Two plugins I have used are “WP Smush It” which uses Yahoo’s image shrinker but doesn’t work with images over 2 Meg and “EWWW Image Optimizer” Both are free and work great. Under the Media menu after you install “EWWW Image Optimizer” you will see “Bulk Optimize” and “Unoptimized Images” “Bulk Optimize” will optimize any un-optimized images.

Bulk-Optimize-Progress-Ewwww

Two options you will have to fight your perfectionism over are lossy images. These settings are found under Settings, EWWW Image Optimizer, Basic Settings. Will the reduction be such that people notice or will you speed up your site by making your images smaller.

ewww-image-optimizer-settings

Next I looked for Caching plugins for WordPress.

If I just had Enough Cache

Caching works two ways depending on the caching methodology. Caching is loading your web pages into the memory of the web server rather than reading the files from the hard drive your server is hosted on. Memory will almost always be faster than hard drives. Memory works in nanoseconds while hard drives work in milliseconds. Next some caching plugins optimize your site by turning your dynamic PHP pages into static HTML. Since WordPress runs with PHP as its primary programming language, PHP code is interpreted as opposed to compiled and executed. When you visit pages on your WordPress site they are dynamically interpreted and sent by the web server to your browser.  By rendering the pages into HTML and storing it in memory, the PHP engine that interprets the page doesn’t have to do much if any work.
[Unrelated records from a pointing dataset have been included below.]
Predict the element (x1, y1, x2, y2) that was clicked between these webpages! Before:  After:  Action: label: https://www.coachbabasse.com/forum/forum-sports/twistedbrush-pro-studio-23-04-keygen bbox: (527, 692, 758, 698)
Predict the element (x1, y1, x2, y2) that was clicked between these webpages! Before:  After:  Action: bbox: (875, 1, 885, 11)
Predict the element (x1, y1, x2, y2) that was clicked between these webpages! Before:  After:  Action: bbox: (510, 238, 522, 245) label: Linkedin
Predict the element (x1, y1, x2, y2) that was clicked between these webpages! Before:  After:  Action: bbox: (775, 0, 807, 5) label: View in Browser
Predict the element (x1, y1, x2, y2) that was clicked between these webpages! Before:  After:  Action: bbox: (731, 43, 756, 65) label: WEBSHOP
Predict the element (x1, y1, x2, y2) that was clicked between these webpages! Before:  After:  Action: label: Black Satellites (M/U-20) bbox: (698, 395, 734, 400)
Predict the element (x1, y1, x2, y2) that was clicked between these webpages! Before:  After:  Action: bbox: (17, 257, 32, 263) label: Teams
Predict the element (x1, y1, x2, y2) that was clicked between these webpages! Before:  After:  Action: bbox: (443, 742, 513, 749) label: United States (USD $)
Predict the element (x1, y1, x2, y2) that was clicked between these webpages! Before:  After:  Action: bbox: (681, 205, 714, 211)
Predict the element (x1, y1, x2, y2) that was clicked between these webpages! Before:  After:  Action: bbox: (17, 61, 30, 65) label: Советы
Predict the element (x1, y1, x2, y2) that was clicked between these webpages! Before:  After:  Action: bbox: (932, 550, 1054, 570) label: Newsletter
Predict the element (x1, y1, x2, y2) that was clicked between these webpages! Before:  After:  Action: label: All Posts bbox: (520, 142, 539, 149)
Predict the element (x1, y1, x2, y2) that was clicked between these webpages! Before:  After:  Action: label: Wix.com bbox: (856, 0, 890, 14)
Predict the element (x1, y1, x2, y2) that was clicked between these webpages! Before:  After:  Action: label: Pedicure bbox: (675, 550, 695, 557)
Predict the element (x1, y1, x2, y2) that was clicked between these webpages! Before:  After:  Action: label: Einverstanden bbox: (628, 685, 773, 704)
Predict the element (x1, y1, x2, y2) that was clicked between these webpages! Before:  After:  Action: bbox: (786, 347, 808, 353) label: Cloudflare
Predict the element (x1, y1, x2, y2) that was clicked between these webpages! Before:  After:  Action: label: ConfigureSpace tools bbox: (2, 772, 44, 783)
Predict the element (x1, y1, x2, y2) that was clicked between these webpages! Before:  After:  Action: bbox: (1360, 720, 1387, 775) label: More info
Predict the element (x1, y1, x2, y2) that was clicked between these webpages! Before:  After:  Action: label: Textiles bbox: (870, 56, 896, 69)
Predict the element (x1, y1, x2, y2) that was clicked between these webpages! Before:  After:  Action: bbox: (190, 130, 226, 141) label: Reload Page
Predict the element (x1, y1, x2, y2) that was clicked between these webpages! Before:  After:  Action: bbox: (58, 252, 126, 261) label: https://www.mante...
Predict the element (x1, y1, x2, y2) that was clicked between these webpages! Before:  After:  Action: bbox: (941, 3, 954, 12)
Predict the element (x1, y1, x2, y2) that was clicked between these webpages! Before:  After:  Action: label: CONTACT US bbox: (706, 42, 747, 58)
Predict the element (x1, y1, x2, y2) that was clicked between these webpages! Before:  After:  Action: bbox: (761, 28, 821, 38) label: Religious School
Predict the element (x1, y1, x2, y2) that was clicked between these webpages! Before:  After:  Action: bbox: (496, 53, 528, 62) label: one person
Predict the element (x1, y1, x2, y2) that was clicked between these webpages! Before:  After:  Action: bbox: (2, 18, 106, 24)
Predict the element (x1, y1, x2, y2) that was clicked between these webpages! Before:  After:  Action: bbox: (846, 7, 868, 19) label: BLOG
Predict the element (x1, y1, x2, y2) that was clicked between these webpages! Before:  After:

This makes pages load faster, this and your cPanel selection that says compress HTML means your site appears even faster to your visitors.

Plugins I am using:

Autoptimize – speeds up your site by minifying your CSS (Cascading Style Sheets) and JavaScript. Minifying is the process of basically removing the white space in CSS and JavaScript by concatenating and compressing your scripts.It works in tandem with other caching plugins. “Optimize HTML Code” and “Optimize CSS Code” will be on by default but you may want to consider and test other options.

Autoptimize

 

WP Widget Cache – “Cache the output of your blog widgets. Usually it will significantly reduce the SQL queries to your database and speed up your site.” according to their info on WordPress.org. Basically it pre-fetches and then caches things that require database queries in your Widgets so they don’t have to query the database every time someone visits a page.

WP-Widget-Cache-Options

 

And finally the last piece of my Cache scheme is a plugin called WordFence Security. Now you may know WordFence as a WordPress firewall (that could take an entire article all by itself) but did you know WordFence also has caching capability? Well, now you do. WordFence uses their Falcon Engine for caching.

WordFence-Caching

 

WordFence is of course not the only Caching game in town.

WP Total Cache – is a very good caching plugin. It does things many of the individual plugins mention above do. Unfortunately working with plugins can be a trial and error process. So one week this plugin worked better than others, the next week it didn’t do as well. Why? It has to do with content, the mix of plugins your site has, and your hosting provider. If your provider doesn’t have some of the libraries needed by the plugin, it can’t do its best. So it is important you are aware of what is required.

Quick Cache Lite Edition – This plugin requires a higher version of PHP than my current provider offers (They are working on it) so I couldn’t fully test it. It has good reviews but it is a lite version so to get all the bells and whistles you have to buy their paid version. As I have already paid for the pro version of WordFence, I use it instead and it works with my current version of PHP.